Food delivery grows and diversifies

Monday, 10 February 2020

The food delivery market is growing and evolving at an incredible pace. This is due to an ever-increasing variety of cuisines to suit every consumer’s individual taste, as well as the convenience of numerous mobile apps – which appeal to the busy consumer. NPD are forecasting that the delivery service will make up 10% of the entire UK foodservice industry by 2022.

Market Highlights (MCA Foodservice Delivery Report 2019)

  • In 2019 the food delivery market* was worth £8.4bn in the UK, seeing growth of 18% year-on-year and a staggering 75% versus 2014.
  • Just Eat has seen a 99% growth in volume of orders between 2015 to 2019. Also gaining momentum are Deliveroo and UberEats with the introduction of fast food and coffee shop offerings e.g. McDonalds via UberEats.

Why is it growing so fast?

Consumer choice

There is an ever-widening array of different foods available for consumers via delivery apps such as Deliveroo and UberEats. This is enabled by ‘dark kitchens’ and ‘virtual brands’.

A dark kitchen is a purpose-built building that has the capacity for a wide variety of different brands to prepare and cook their food in, purely for the delivery service. They also house virtual brands which are brands that’s do not have a permanent restaurant site but exist only to serve delivery.
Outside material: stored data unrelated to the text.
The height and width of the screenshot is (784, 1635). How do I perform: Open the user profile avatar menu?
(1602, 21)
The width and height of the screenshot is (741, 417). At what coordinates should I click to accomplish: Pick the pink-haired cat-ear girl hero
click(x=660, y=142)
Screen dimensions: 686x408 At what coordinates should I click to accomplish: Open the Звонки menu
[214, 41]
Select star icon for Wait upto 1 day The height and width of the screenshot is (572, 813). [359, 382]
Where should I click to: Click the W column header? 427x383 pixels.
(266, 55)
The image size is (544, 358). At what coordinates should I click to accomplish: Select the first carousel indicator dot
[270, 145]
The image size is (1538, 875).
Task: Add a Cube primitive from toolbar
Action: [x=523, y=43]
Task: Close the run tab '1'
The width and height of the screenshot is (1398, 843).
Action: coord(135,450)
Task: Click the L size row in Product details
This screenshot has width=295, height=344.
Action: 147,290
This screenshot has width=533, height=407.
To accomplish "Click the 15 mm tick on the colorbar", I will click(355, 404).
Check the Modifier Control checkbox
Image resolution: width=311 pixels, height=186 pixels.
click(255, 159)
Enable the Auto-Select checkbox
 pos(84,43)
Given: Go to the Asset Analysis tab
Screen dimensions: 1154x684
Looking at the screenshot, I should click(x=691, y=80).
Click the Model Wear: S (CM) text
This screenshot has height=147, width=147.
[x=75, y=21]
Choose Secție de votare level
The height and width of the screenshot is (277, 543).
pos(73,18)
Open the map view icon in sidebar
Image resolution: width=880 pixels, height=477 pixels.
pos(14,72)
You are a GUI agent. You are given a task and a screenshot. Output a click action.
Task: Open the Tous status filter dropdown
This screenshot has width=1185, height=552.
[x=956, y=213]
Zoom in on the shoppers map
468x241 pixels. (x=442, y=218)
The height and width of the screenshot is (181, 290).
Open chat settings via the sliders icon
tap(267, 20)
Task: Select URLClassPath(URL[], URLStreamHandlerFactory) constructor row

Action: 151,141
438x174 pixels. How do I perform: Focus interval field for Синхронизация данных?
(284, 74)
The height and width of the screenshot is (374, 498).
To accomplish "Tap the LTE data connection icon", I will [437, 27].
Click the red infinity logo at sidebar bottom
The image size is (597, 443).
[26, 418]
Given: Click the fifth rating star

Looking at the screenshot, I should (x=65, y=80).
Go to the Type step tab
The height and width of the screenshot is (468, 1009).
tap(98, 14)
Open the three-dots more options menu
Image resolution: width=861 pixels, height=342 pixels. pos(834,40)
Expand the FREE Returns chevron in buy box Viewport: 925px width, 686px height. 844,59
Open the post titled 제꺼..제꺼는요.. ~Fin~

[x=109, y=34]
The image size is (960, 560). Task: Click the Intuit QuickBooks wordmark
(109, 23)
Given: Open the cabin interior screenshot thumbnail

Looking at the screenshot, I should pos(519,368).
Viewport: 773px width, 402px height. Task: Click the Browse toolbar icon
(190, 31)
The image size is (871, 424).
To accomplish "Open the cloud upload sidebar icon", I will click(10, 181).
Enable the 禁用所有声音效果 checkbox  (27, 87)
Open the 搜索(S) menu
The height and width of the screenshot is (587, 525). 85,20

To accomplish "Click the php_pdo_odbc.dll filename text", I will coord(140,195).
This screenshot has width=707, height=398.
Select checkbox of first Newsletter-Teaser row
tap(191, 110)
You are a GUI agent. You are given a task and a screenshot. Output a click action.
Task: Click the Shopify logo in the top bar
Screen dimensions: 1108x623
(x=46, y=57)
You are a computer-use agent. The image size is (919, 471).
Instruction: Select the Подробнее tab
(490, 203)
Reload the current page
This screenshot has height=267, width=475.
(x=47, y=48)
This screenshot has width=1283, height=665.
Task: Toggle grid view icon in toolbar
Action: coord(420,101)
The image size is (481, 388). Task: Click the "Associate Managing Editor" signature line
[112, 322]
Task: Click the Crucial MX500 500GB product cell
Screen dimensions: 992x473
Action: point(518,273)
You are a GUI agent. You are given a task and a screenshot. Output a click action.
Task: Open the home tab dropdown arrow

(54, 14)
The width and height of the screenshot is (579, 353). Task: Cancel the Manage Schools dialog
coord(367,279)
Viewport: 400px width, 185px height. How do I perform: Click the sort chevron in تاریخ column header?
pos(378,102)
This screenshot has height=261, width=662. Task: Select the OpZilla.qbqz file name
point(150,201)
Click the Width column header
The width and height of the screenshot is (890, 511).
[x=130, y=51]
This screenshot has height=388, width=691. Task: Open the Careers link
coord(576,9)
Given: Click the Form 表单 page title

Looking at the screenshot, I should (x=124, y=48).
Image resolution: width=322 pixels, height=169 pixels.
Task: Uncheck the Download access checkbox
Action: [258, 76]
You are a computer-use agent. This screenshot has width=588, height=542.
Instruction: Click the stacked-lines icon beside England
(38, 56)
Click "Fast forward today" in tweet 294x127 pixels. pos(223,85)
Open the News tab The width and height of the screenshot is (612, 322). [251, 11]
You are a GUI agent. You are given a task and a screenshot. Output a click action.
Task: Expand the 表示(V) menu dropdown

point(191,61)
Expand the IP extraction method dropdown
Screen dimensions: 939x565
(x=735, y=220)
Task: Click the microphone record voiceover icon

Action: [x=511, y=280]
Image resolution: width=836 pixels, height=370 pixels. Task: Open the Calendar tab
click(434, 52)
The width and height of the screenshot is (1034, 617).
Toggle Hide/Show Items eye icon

These have proved extremely popular for start-up brands as they do not require a large investment, and street food vendors or smaller independents to widen their customer base. Jamie’s Pizzeria was Deliveroo’s 1000th virtual brand.

Dark kitchens and virtual brands not only widen meal choice for consumers beyond your typical takeaway offering of pizza, Chinese and Indian, they also reduce the pressure on existing restaurants, allowing them to increase their delivery service without compromising the customers in-store experience. Well-known high-street restaurants such as Wagamama’s and McDonalds are utilising this model.

Technology

Across the globe food companies have been testing alternate delivery methods, including drones and robots, which will make the delivery service more efficient and environmentally friendly. Mobile apps are key to ordering as, according to MCA, 36% of UK orders are now placed using apps, so continuous improvement of user experience is vital. In Australia, Dominos launched an app ‘Zero Clicks’ where you simply click on the app and after 10 seconds it orders your favourite pizza, without any further thought or actions. The US also introduced twitter ordering where customers who add their Twitter handle to their Domino’s Pizza Profile will be able to re-order their favourite pizza by simply tweeting #EasyOrder or the pizza emoji to @Dominos. Voice assistant, such as Siri and Alexa, are anticipated to also make the ordering process more efficient. They are likely to learn customer’s tastes and help aid the ordering process to make it more efficient.

Tapping into other needs

Lines are being blurred with the retail world. While platforms such as JustEat are typically known for delivering food which is cooked, delivery platforms are seeing the opportunity to meet other needs. An example of this is JustEat trialling a partnership with Asda to deliver basic groceries in 30 minutes. The existing structure of Just Eat allows for much faster delivery for consumers.

Opportunities

  1. There is a large gap in the delivery market for pub and bar food. According to Mintel, 56% of adults have eaten in a pub, bar or carvery restaurant in the last 3 months, however, this number drops to only 7% of adults who ordered a takeaway from a pub, bar or carvery restaurant (Mintel, Attitudes Towards Casual Dining, April 2019). According to MCA, only 17% of the top 100 pub restaurants in the UK offer delivery, compared to 44% for bar restaurants, 87% for branded restaurants and 100% for fast food.
  2. Meals for one have seen a growing share of delivery, up 4 percentage points year on year compared to 2018, while meals for two have seen a reduction of 4 percentage points. This means suppliers must make sure their menus have suitable meal sizes to accommodate this type of shopper.
  3. Lunch is an opportunity which could push more growth. 13% of adults say they typically order takeaway for lunch compared to 58% who ordered a takeaway dinner (Mintel, Menu Trends - UK). According to MCA the lunch share of the delivery market was at 9% in 2019, up from only 4% in 2018, as it becomes more popular, especially in bigger cities, such as London, where consumers are getting lunch delivered to work.
  4. The environment and sustainability are becoming more important to consumer’s and are likely to impact decision making processes for some. Because of this, delivery brands are having to rethink some parts of their business. Deliveroo is at the forefront of this, last year it introduced an “opt-in” option for cutlery, where customers have to specify whether they want to receive cutlery with their order. According to the company this has cut the amount of cutlery requests by 90% globally. It is also now trying out a “clean and recycle” system, this gives the consumer the option for their containers to be picked up again, washed and reused. Be seen to take action.

 

*The food delivery market is defined as: prepared, ready-to-eat food that is delivered to people’s home for consumption (not collected in person).